The strength in Alberta's energy sector will continue to stimulate the economy. A total of 61,000 new jobs are forecast in 2014, which will continue to attract newcomers to the province, in turn boosting consumer spending and housing demand. Alberta's real gross domestic product (GDP) is forecast to rise by 3.2 per cent in 2014. A risk to the forecast is the delay in pipeline development. Oil pipeline capacity remains a challenge for Alberta and without the construction of new pipelines, future investment in the oil and gas sector could be curtailed.
British Columbia's forestry and manufacturing sectors are benefiting from a rebound in home construction in the United States. These sectors will help B.C.'s economy grow by 2.4 per cent this year, an improvement from less than 2 per cent growth in 2013.
Saskatchewan's economic growth is expected to moderate this year from 4.1 per cent in 2013, due to cuts in potash production and muted prospects for the agriculture sector. However, gains in metal mining, construction and manufacturing will help support growth of 2.1 per cent in 2014.
Manitoba's economy is forecast to expand by 1.8 per cent in 2014. Growth in construction, manufacturing, and in the service sector, will help boost employment and disposable income in the province.
Ontario's real GDP is set to increase by 2.1 per cent, thanks to a rebound in exports and solid growth in commercial and financial services. However, Ontario's exports will be limited by trends in the North American auto industry. Auto makers have been shifting production to the southern U.S. and Mexico, and that has reduced vehicle manufacturing in Ontario.
A more positive outlook for business investment will lift Quebec's economy by 2 per cent in both 2014 and 2015. A number of large investment projects have been announced, which will stimulate investment spending on non-residential structures, and machinery and equipment.
Prospects for New Brunswick's economy will remain dim for at least one more year. Cuts in the potash industry, and the closing of the Maple Leaf Food plant in Moncton, will limit economic growth to 0.8 per cent in 2014.

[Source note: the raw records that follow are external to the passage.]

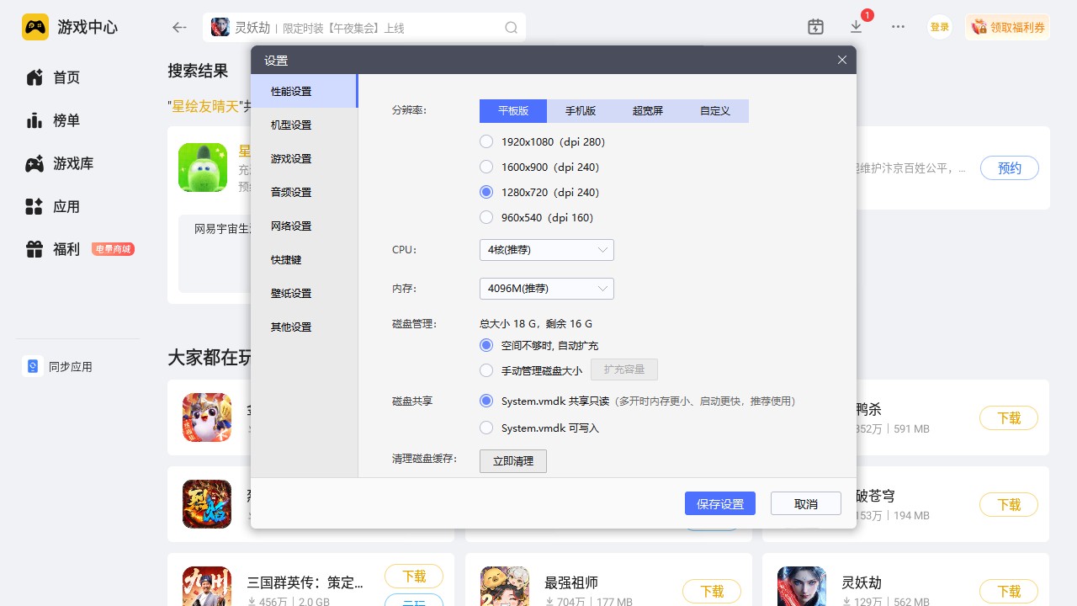The image size is (1077, 606).
Task: Select the 960x540 resolution option
Action: click(x=486, y=217)
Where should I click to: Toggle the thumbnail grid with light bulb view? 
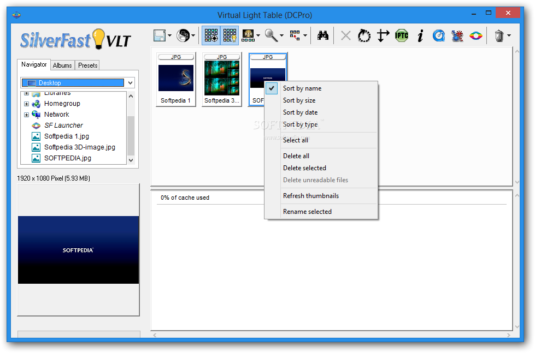(x=230, y=36)
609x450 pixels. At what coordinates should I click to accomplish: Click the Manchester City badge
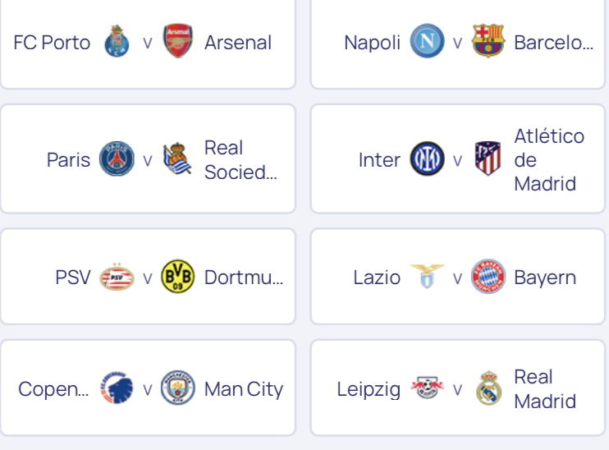(x=178, y=388)
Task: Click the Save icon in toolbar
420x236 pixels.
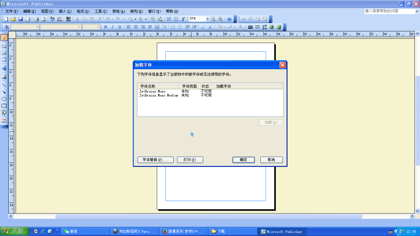Action: (x=21, y=19)
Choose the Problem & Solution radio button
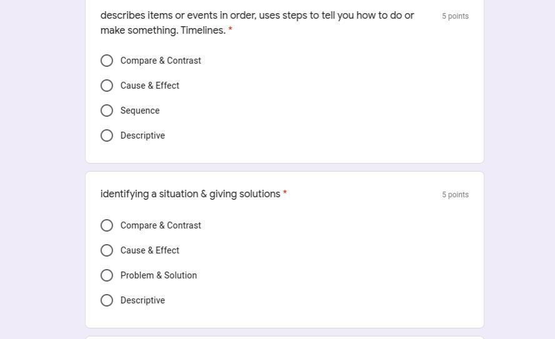Viewport: 555px width, 339px height. (107, 275)
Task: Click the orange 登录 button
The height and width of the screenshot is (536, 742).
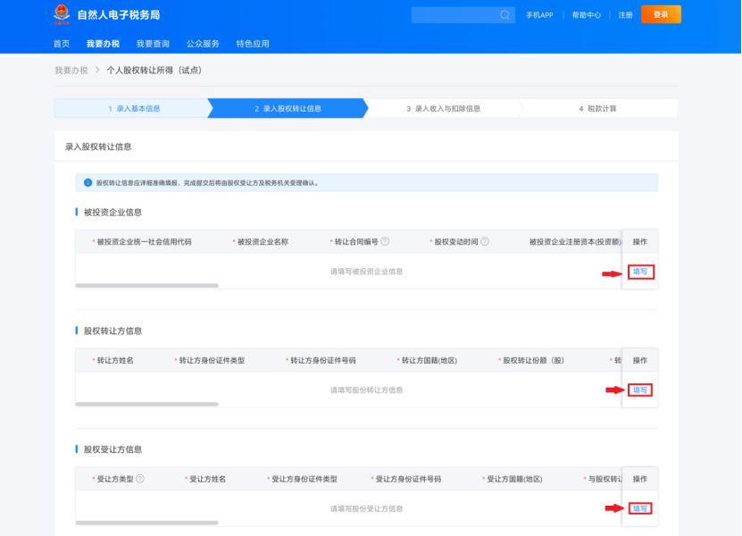Action: 660,14
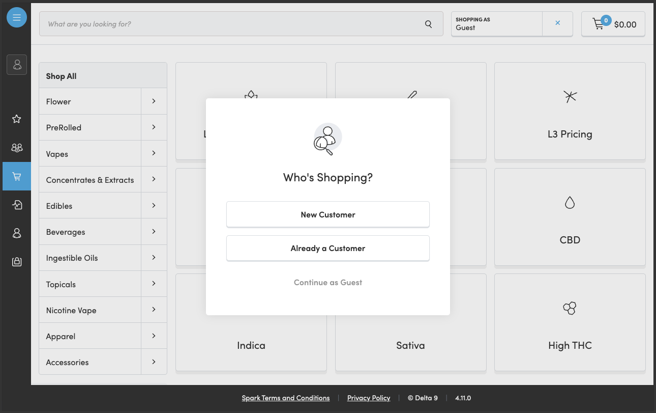Open the Beverages category
Screen dimensions: 656x413
coord(66,232)
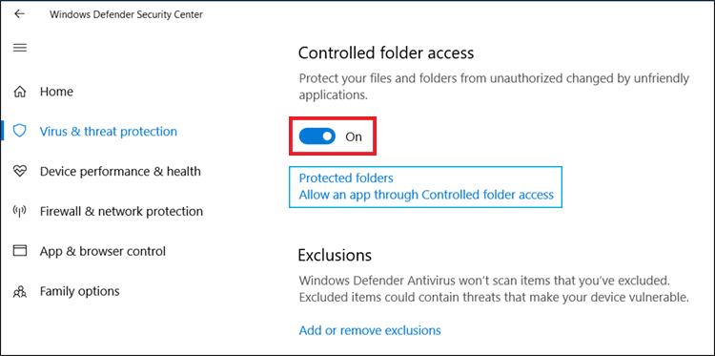Screen dimensions: 715x356
Task: Expand the hamburger navigation menu
Action: [x=20, y=48]
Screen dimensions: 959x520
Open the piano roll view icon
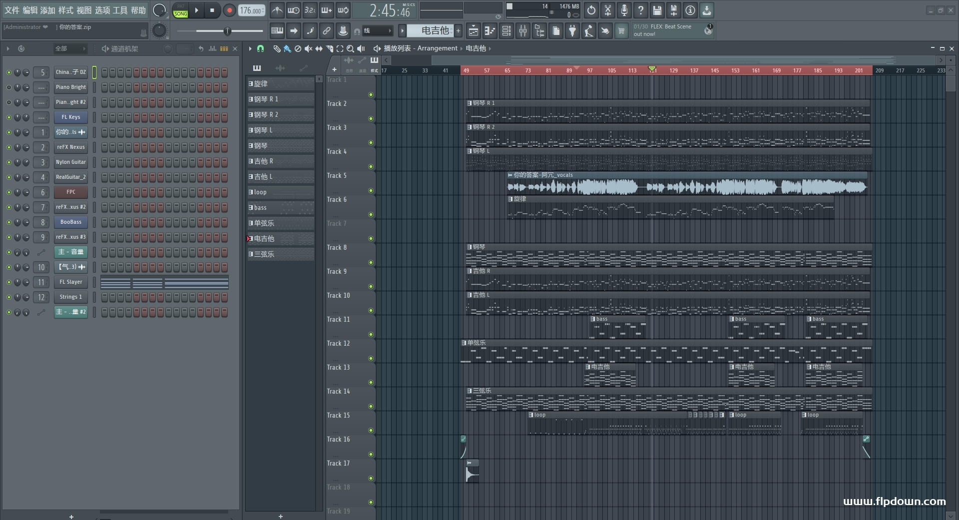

Following three years of weak growth, Nova Scotia's economy is set to pick up speed in 2014. The province's economy is forecast to expand by 2.6 per cent this year, fuelled largely by natural gas production from the Deep Panuke offshore field and solid gains in business non-residential investment in structures.
Prince Edward Island's economy will see weaker growth of 1.2 per cent in 2014. The Island's manufacturing, construction and agricultural industries are expected to post slower growth this year.
With work winding down on Vale's nickel processing facility, construction activity in Newfoundland and Labrador is set to slow down. Coupled with declining metal mining production, overall real GDP is expected to grow by only 0.4 in 2014.